Study co-author Ronald Petersen, MD, PhD, professor of neurology, and research director of the Alzheimer's Disease Research Center at the Mayo Clinic College of Medicine in Rochester, MN, noted that the imaging pattern that emerged validated the STAND-Map approach. “The scans did have predictable patterns,” Dr. Petersen said.

In Alzheimer dementia, the disease affects the medial temporal lobe, he explained. The damage in FTLD is most pronounced in the frontal and temporal lobes. In Lewy body dementia the degeneration is apparent in the medial temporal lobes, more subtle in other brain regions.

“The naked eye is pretty good especially in trained observers, but the changes can be subtle. This technique gives you an actual score,” Dr. Petersen said. “STAND-Map also gives values for an individual subject,” he added, “whereas in most clinical trials for these disorders, data are reported for groups.”

“It needs replication by others but it is an important step in that direction,” Dr. Petersen said.

“If this approach is confirmed in a larger series of patients, it could significantly improve accuracy in identifying specific dementias pre-mortem,” said Erik P. Pioro, MD, PhD, director of the section of ALS and related disorders at the Neurological Institute of the Cleveland Clinic. Dr. Pioro, who commented by e-mail, uses neuroimaging in ALS and ALS-FTD patients.

“Although available treatment of these dementias is limited at present, this will hopefully change,” Dr. Pioro added. He noted, “in order to perform clinical trials with the correct types of patients, an accurate pre-mortem diagnosis is critical.”

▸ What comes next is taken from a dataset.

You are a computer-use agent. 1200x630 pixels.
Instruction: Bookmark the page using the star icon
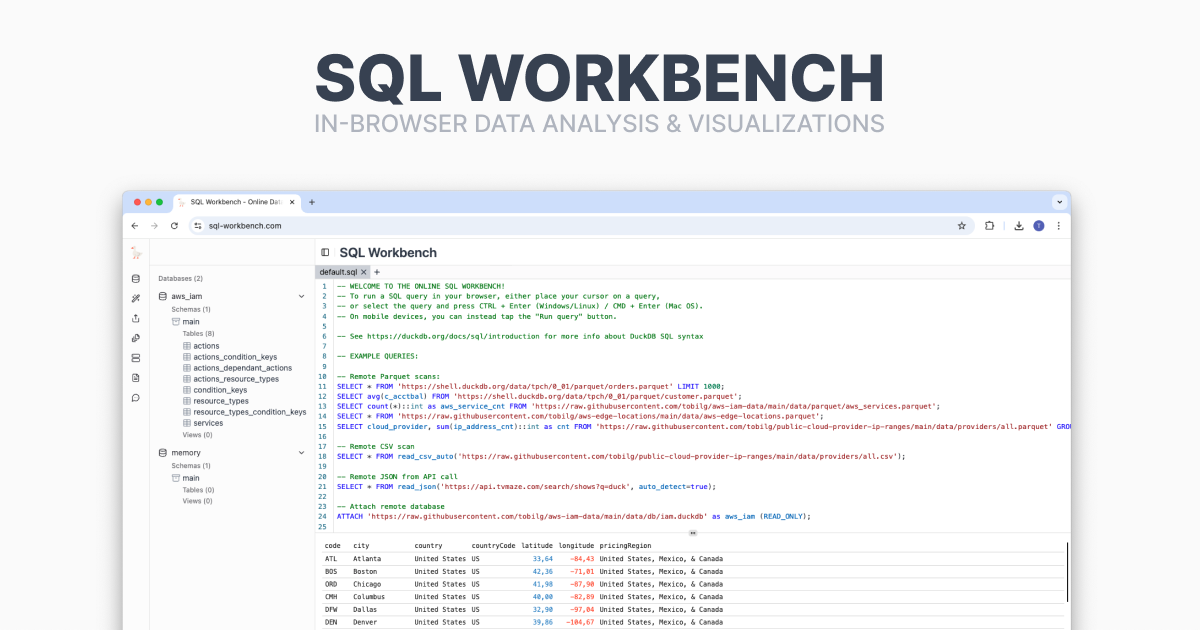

He added that even if a cure is unavailable, knowing the correct diagnosis is important in coping with what the future will bring, for patients and for families.

“Presently, the accuracy of premortem diagnosis of dementia is limited and usually requires pathologic confirmation by postmortem examination. This means that frequently, the diagnosis of dementia and specifically what type of dementia it is, is incorrect until the specific brain pathology is revealed by postmortem examination,” Dr. Pioro said.

The unique aspect of this study was that the investigators obtained pathological confirmation in patients who had been scanned when they were suspected to have one of the three most common dementias.

“We definitely think an earlier and more accurate diagnosis is critical,” said Maria Carrillo, PhD, director of medical and scientific affairs for the Alzheimer's Association, “as the diagnosis is now based on exclusionary criteria. Patients and families put quite a bit of effort into neuropsychological tests and brain imaging scans to exclude other diagnoses. We know we need something better, at minimum a diagnosis not as time-consuming for the person and the caregiver, and health professional.” Dr. Carrillo noted that the process can take months, and patients may need to schedule return visits to repeat tests to observe whether their cognitive status has declined further.



Structural MRI with a volumetric determination is considered one of the leading possible biomarkers in dementia, said Dr. Carrillo. As compared to an aggregate of six to ten hours of testing required for a diagnosis today, Carrillo said, “one session and one STAND-Map would be an advantage, if an accurate diagnosis could be based on this technology.”

“Though there are no disease-modifying drugs available today,” Dr. Carrillo said, “there are opportunities for people with early stage to benefit, particularly in clinical trials, which provide participants with better health care, and potential therapies that are experimental and only available through trials.”